By Barbara Tetreault
BERLIN — A series of positive economic indicators for Coos County and Berlin were hailed by Mayor Paul Grenier and the city council on Monday night as a sign efforts to improve the local economy are working.
The council reviewed data showing Coos County has significantly reduced its poverty rate and no longer has the highest rate in the state. The unemployment rate in both the city and county is down dramatically, and employers are actively recruiting workers. N.H. Meals and Rooms Tax revenues for Coos County are also up — an indication of increased hospitality business.
Grenier said the statistics provide confirmation of what officials have sensed from anecdotal evidence — the economy is improving.
“Some of the things we are doing are starting to show,” he said.
The U.S. Census Bureau has just released its annual 2016 American Community Survey and the figures show Coos County had an estimated poverty rate of 11.7 percent, compared to a statewide average of 7.3 percent. But Belknap and Carroll Counties both have rates higher than Coos County. An analysis by the N.H. Fiscal Policy Institute said Coos and Strafford Counties “saw significant decreases in their poverty rates.

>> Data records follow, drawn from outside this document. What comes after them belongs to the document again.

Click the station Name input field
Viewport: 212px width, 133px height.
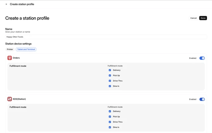coord(106,37)
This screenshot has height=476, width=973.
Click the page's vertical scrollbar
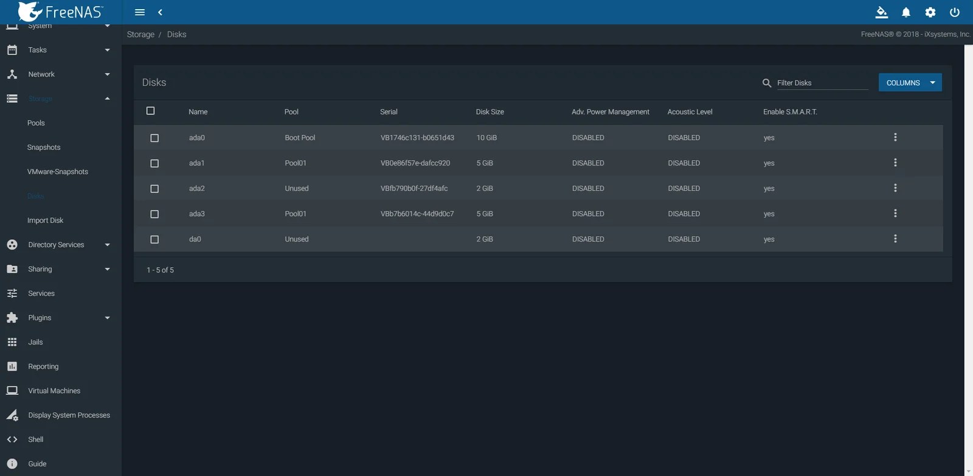(x=968, y=256)
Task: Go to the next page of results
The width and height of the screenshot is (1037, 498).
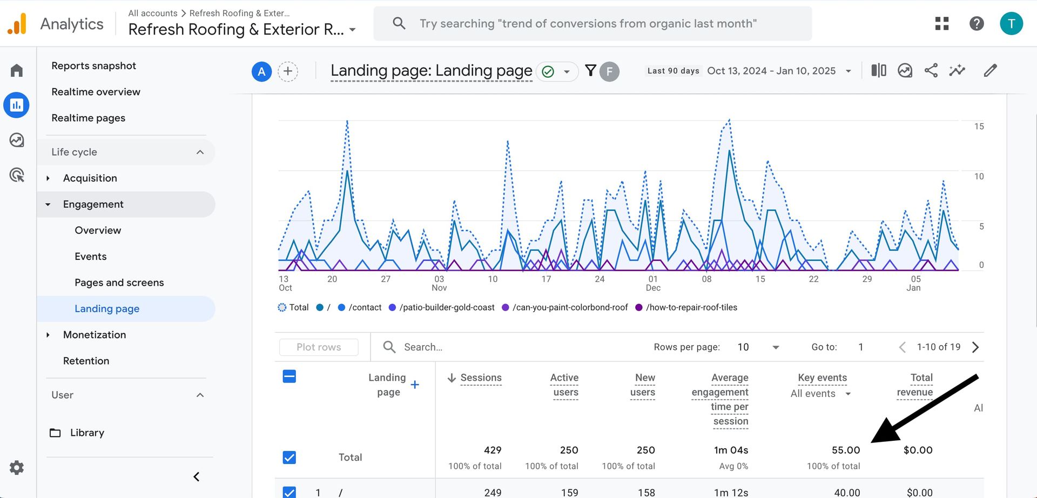Action: click(x=975, y=347)
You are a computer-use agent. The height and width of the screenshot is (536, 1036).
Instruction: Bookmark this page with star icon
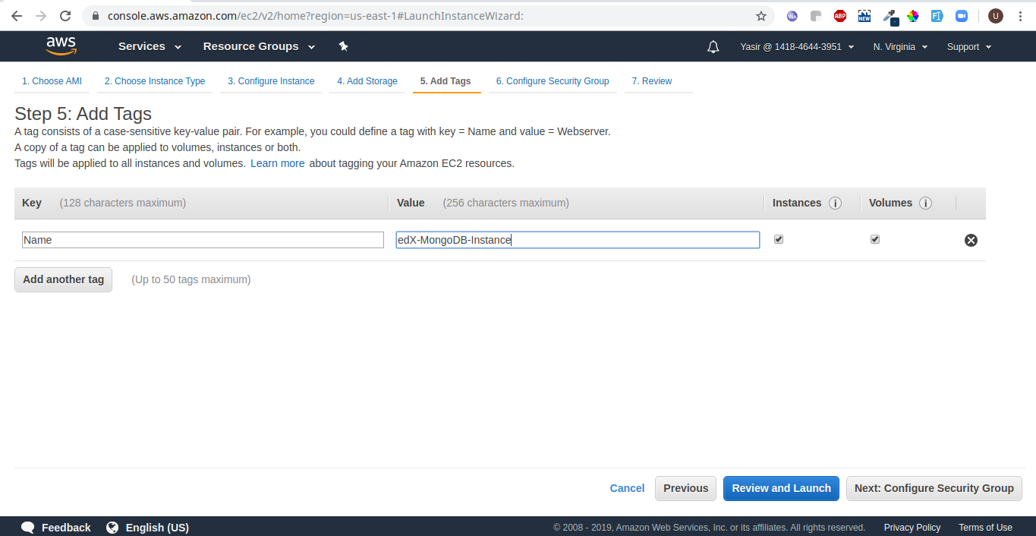(x=761, y=16)
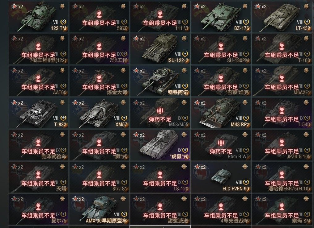
Task: Click the gold bonus icon on 钢铁阿诺
Action: (184, 70)
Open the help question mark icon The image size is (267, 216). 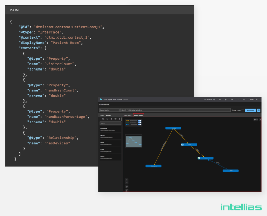click(x=238, y=99)
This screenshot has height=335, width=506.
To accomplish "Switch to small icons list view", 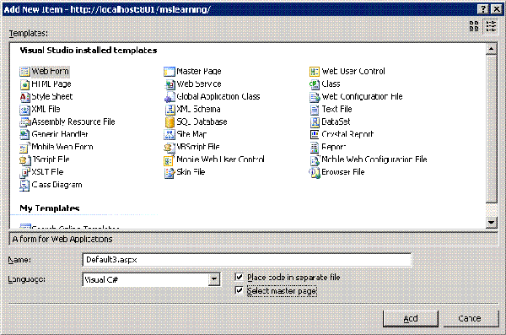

The statistics show that poverty is highest for children under 18 — in Coos County the poverty rate for children is 23.7 percent while the rate for those 65 and older is 4.8 percent.
Grenier acknowledged that while the county has made strides in reducing poverty there is still a distance to go.
“One poor person in the country is too many,” he said.
The American Community Survey shows Coos County still has the lowest median household income among the state’s 10 counties at an estimated $47,092. The next lowest is Belknap County at $56,295.
The August unemployment rate for Coos County was 3.1 percent and for the Berlin area it was 3.5 percent. Grenier noted the unemployment rate here reached double digits following the mill closings and the recession.
Councilor Peter Higbee, who serves on the Berlin Industrial Development and Park Authority, said in a briefing earlier this month N.H. Employment Security Berlin manager Mark Belanger reported only 37 people are collecting unemployment compensation benefits in all of Coos County.
While there is still demand for good paying jobs, Belanger told BIDPA board members it is harder to fill low pay and part-time jobs without benefits. Some employers have been forced to increase wages to attract workers. N.H. Employment Security held a job fair in Berlin Monday with a wide range of businesses and companies looking for workers.
N.H. Meals and Rooms Tax revenues for Coos County show a steady increase. In 2010, Coos businesses reported gross revenues of $88 million, in 2015 the figure was $103 million, and last year it was $106 million. So far this year, revenues are running ahead of last year.
Grenier said the city’s focus on promoting motorized recreation, and specifically ATVs, has helped generate a recreational economy. He said he believes residential properties are selling better but said multi-family tenement buildings are still dragging down real estate efforts. He asked Councilor Lucie Remillard, a realtor, what she is seeing in the real estate market.
Remillard said ATV enthusiasts are buying houses in Berlin as second homes and investing in renovating them. She said they see houses as a better investment than buying a condo. Remillard said hikers are also looking at property in the valley. Sale prices, she said, for residential property are increasing.
“This is a good market,” she said.
Grenier said the task for the council will be to manage the growth that is occurring and keep the momentum going. Noting the municipal election is just weeks away, he urged voters to vote to continue the “slow, steady hand of leadership.”